━━━━━ Records provided ━━━━━
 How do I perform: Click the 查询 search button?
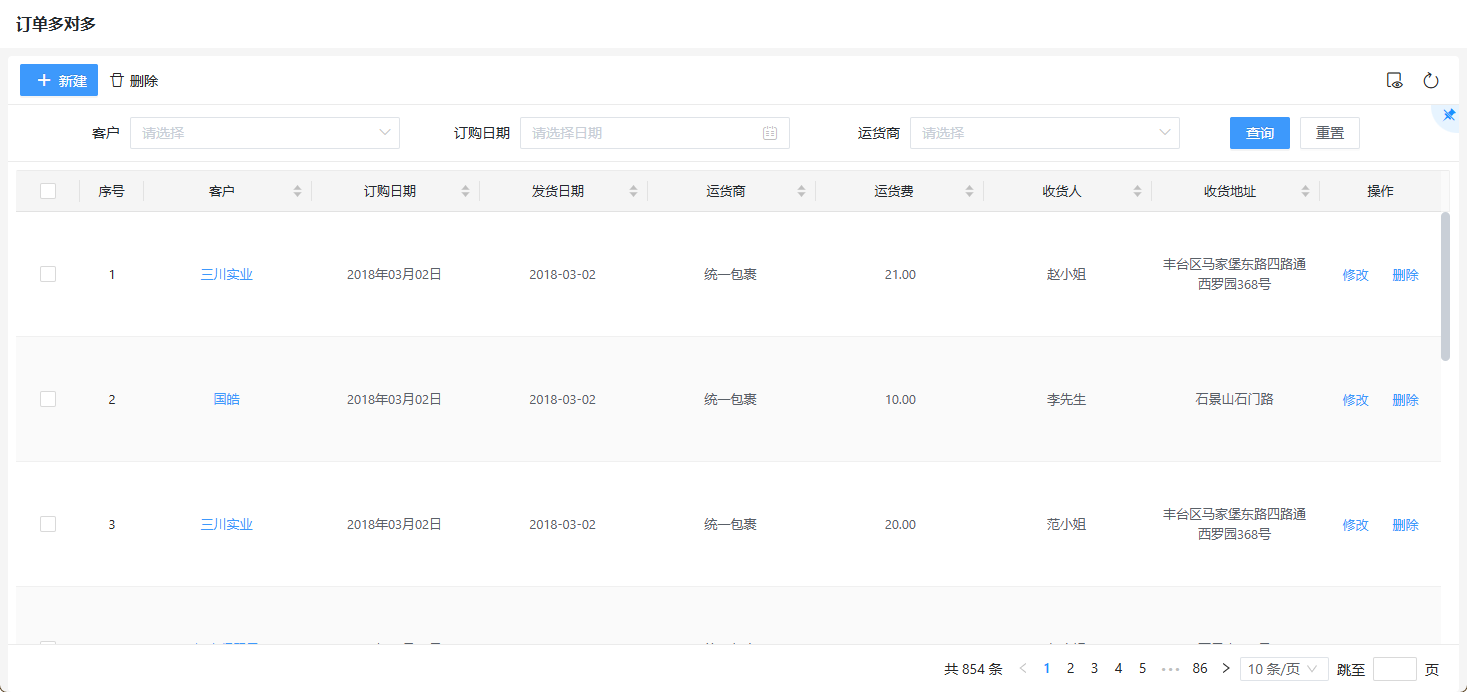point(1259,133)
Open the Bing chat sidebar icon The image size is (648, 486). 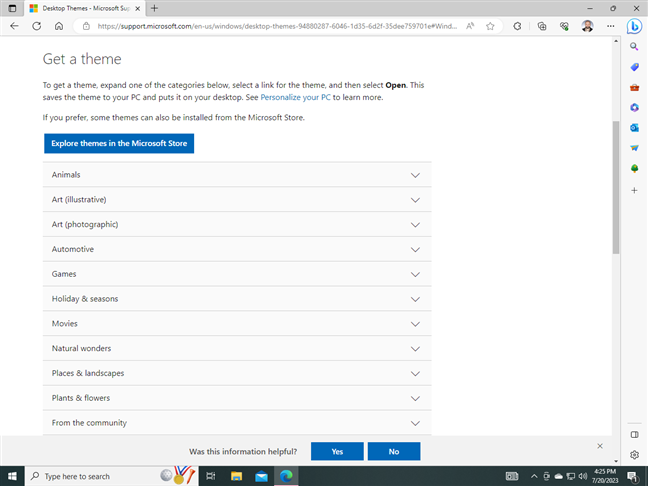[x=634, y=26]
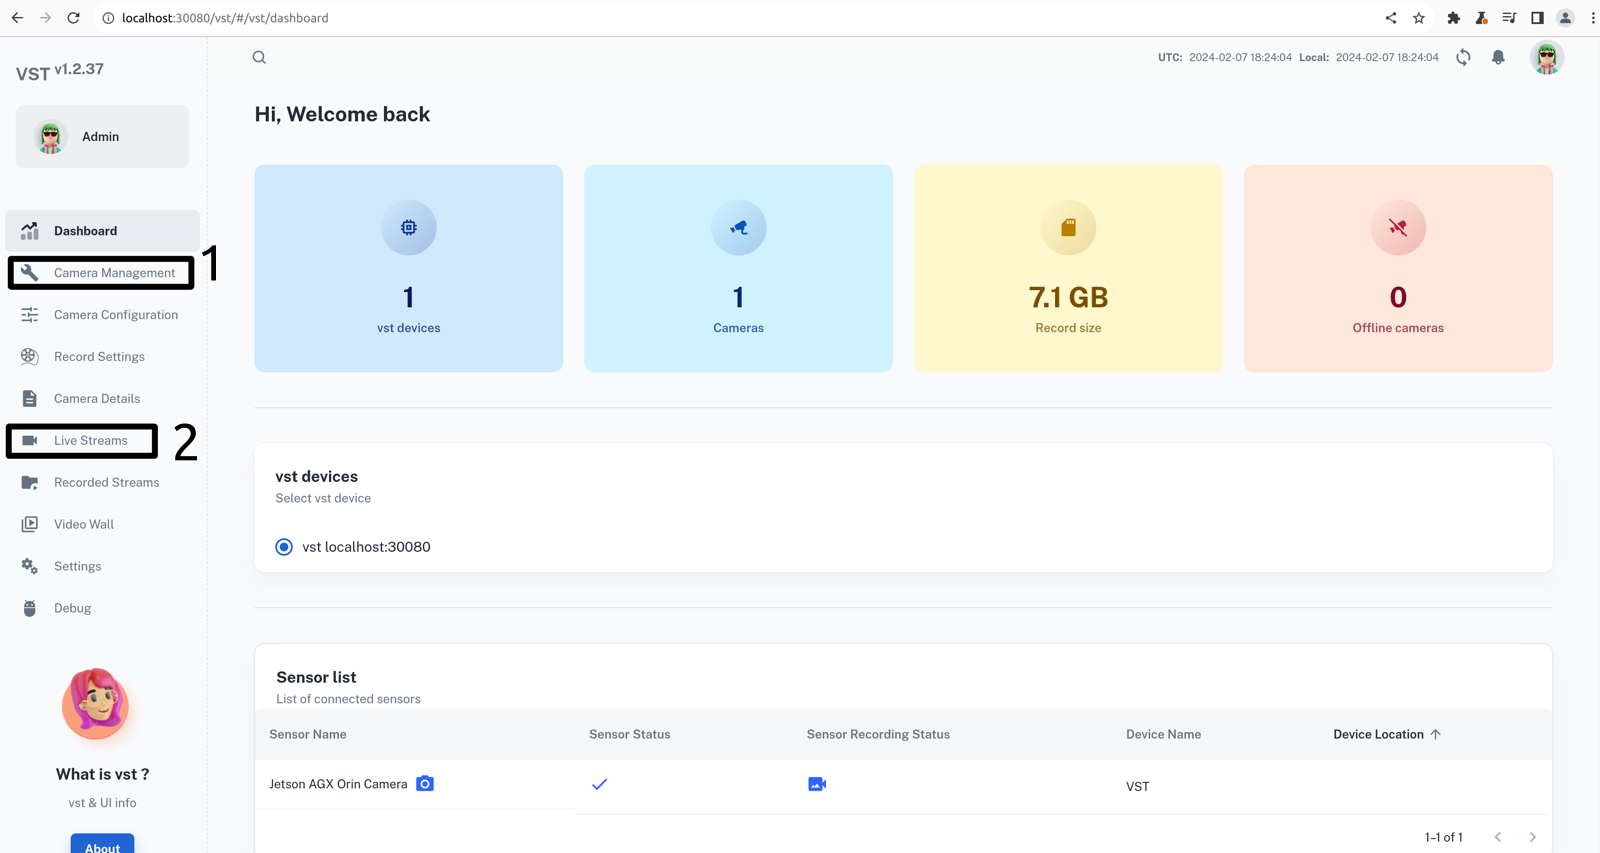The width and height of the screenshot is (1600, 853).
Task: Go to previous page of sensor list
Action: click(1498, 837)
━━━━━
▶ _Exercise brief_:
Report every line of the records above that contains the string "search", treating case as significant.

▶ _Full response_:
 How do I perform: Click the 查询 search button?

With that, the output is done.